The water authority maintains that the Gray Reservoir was never needed to provide an adequate water supply. But others believe its presence was significant, including the Canal Corp. Only an independent study can say for sure . . .The Water Authority is correct . . . Gray Reservoir was never needed for the Water Authority's physical operations. That was because the Water Authority had taken all it needed out of Hinckley -- water that it had no right to take -- and no one stopped them from doing it for 90 years.
And rights are what this entire dispute comes down to. For the Water Authority to legally take water out of Hinckley, it was required under its 1917 Agreement with the state to maintain and release water from its own reservoir at Gray.
Although the Water Authority now claims that its "rights" to draw water without Gray have been affirmed, that is not the case. The court never struck down the 1917 Agreement. Instead, as a matter of equity (rather than law) Judge Hester chose not to strictly enforce it, and, in essence, directed the parties to continue their past practices.

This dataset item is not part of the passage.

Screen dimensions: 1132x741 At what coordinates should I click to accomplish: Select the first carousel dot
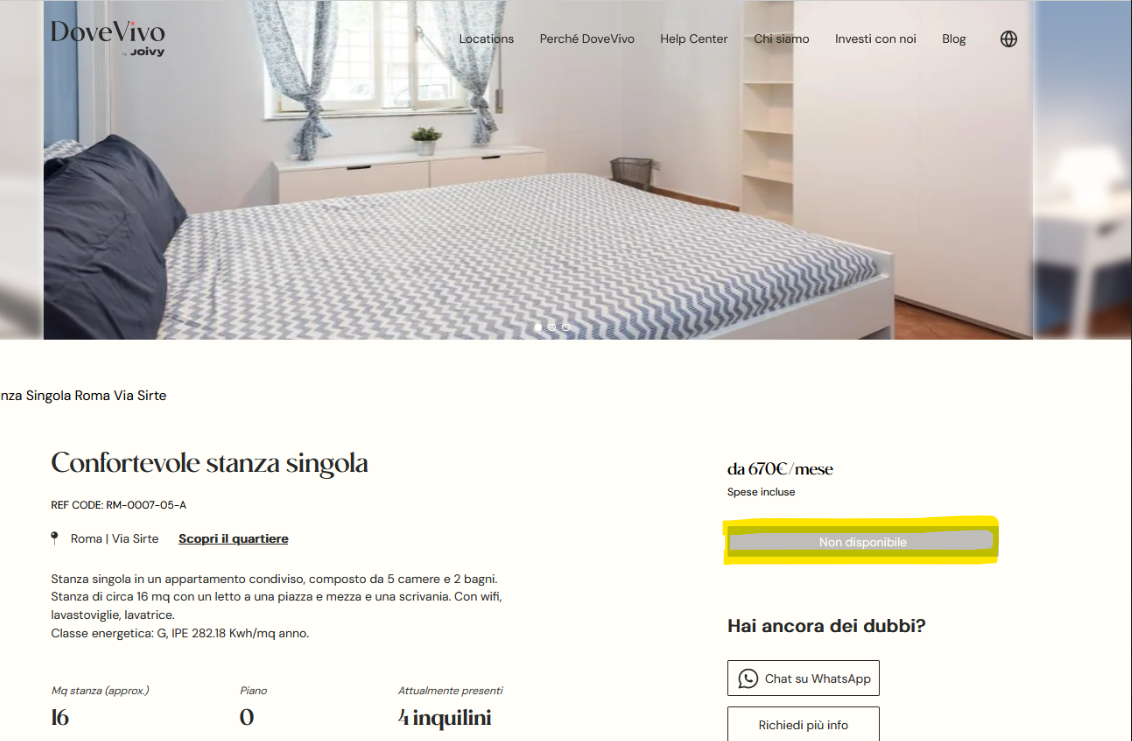point(539,327)
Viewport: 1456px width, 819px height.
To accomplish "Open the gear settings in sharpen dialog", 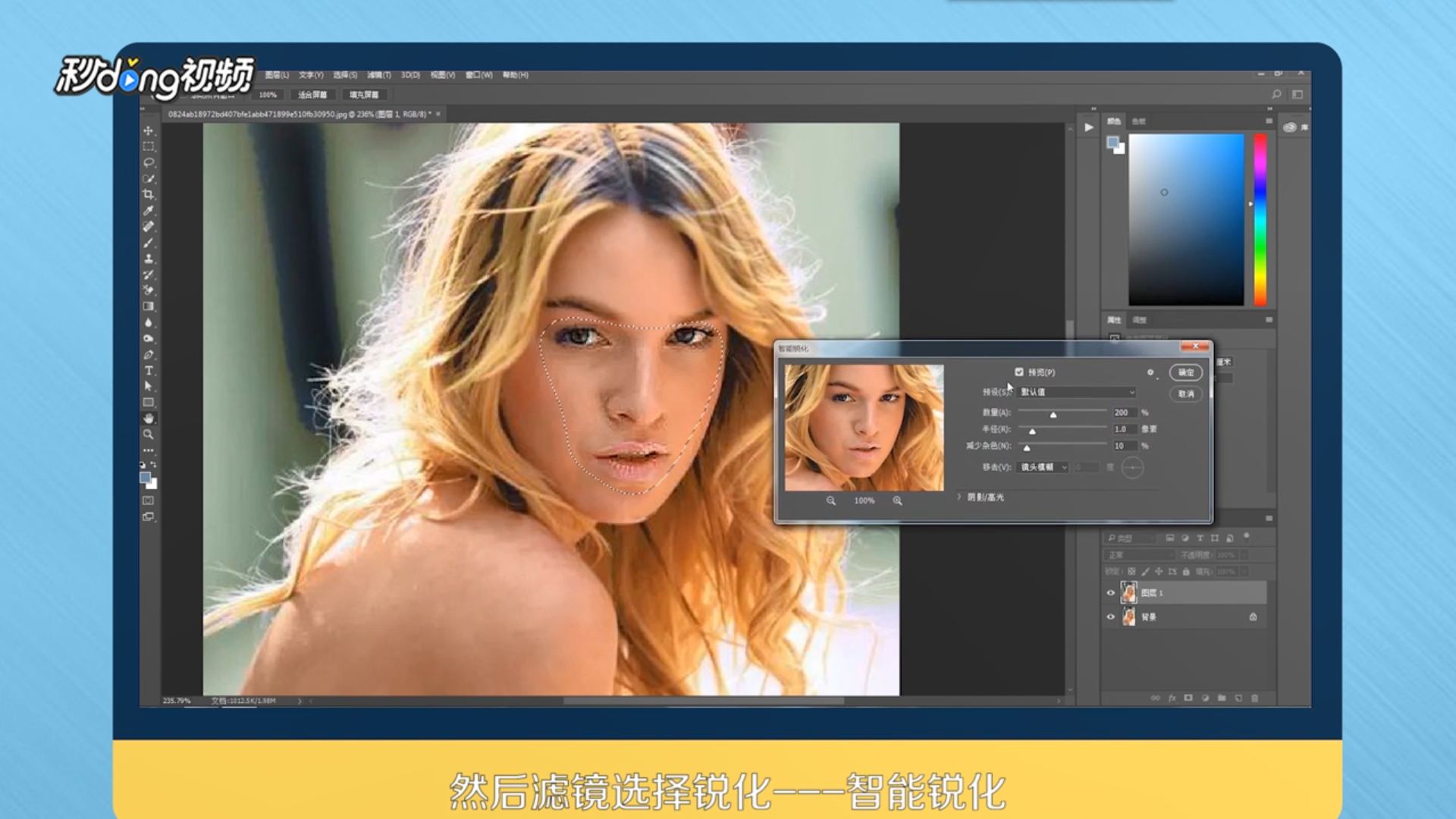I will pyautogui.click(x=1150, y=372).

This made sense because the lives of 130,000 people were in the balance.
As to the future, the decision is quite clear: if the Water Authority wants to take more than the 35 cfs used in 1970, it needs to comply with the old agreement. That agreement requires a 6 billion gallon reservoir upstream of Hinckley if the Water Authority is to take the maximum draw of 75 cfs allowed under the agreement.
There is no "need" to study. The need was determined as a matter of law over 90 years ago when the forerunners of the current parties settled their dispute. The need was acknowledged 40 years ago in the 1968 Oneida - Herkimer Counties Comprehensive Water Supply Study. It was recognized again in the recent court decision. The need for the 6 billion gallon reservoir is settled.
What needs to be studied is how it will be implemented in our era of complex environmental laws, and how we are going to pay for it.